Spray cooling heat transfer — Test and CFD analysis

Abstract

Spray cooling of high temperature surfaces subject to large internal heat generation is analyzed by computational fluid dynamics (CFD) methods to determine heat transfer coefficients and the micro-physical details of coolant droplet-heated surface interactions governed by evaporative processes. A high speed, high magnification digital camera (6000 frames/sec) is used to provide test data for micron scale spray droplet size distribution and droplet velocity from a spray nozzle for different supply pressures for HFE 7100 and water coolants. Droplet test data are then applied to construct FLOW-3D CFD models [1] of numerous translating spherical droplets impacting a heated surface with internal volume heat generation and the transient, free-surface fluid dynamics and heat transfer processes computed.
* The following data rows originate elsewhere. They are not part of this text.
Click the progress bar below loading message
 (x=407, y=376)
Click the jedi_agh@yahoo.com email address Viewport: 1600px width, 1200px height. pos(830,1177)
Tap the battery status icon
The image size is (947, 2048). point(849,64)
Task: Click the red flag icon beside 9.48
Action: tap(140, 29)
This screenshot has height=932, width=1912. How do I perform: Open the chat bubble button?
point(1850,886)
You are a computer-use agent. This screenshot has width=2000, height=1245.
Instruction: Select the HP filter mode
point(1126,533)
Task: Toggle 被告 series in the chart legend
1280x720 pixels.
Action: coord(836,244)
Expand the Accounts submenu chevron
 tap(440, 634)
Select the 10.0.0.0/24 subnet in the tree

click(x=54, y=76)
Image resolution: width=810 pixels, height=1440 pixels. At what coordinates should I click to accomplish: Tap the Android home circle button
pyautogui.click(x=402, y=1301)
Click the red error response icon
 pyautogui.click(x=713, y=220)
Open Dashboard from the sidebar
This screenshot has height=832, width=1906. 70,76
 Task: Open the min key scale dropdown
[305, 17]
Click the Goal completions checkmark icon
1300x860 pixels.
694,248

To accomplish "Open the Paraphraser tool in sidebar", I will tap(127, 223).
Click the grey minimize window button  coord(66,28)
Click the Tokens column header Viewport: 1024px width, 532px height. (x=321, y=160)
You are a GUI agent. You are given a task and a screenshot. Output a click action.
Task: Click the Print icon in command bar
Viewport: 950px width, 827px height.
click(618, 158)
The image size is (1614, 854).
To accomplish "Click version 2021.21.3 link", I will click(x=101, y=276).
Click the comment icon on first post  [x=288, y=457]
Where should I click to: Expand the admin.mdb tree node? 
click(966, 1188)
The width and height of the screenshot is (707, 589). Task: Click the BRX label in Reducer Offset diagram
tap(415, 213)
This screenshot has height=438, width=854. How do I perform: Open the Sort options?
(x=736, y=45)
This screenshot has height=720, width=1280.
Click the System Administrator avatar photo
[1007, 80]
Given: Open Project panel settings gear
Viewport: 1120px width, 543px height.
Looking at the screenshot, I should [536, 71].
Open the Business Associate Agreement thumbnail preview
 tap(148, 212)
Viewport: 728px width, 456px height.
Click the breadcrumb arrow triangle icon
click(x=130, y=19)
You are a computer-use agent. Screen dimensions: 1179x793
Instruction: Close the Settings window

Transient, expanding/collapsing, chaotic coolant vapor regions generated by evaporative processes during successive multiple droplet impacts on flat and roughened surfaces sustaining large heat fluxes (from 30 to 300 W/cm2) are generated from the CFD solutions and shown to reproduce qualitative phase transition features observed from test photography. A computer program is provided to calculate heat transfer coefficients for different combinations of coolant droplet size, droplet velocity, droplet spatial distribution in nozzle sprays, heat flux magnitude, evaporation temperature and coolant flow rate incorporating the thermophysical coolant and wall properties for both flat and surface roughness cases. CFD results for a wide variety of droplet sizes, translation velocities, magnitudes of heat flux for flat and surface roughness patterns, coolant flow rates, coolant types and prescribed wall surface temperatures are used to provide physical insights into best ways to achieve maximum spray cooling heat transfer coefficients and avoid surface flooding and dry spotting. Use of high speed photographic micro-details of droplet impingement and evaporation structures on heated walls is made to qualitatively substantiate the CFD methodology by comparison of computed to test observations.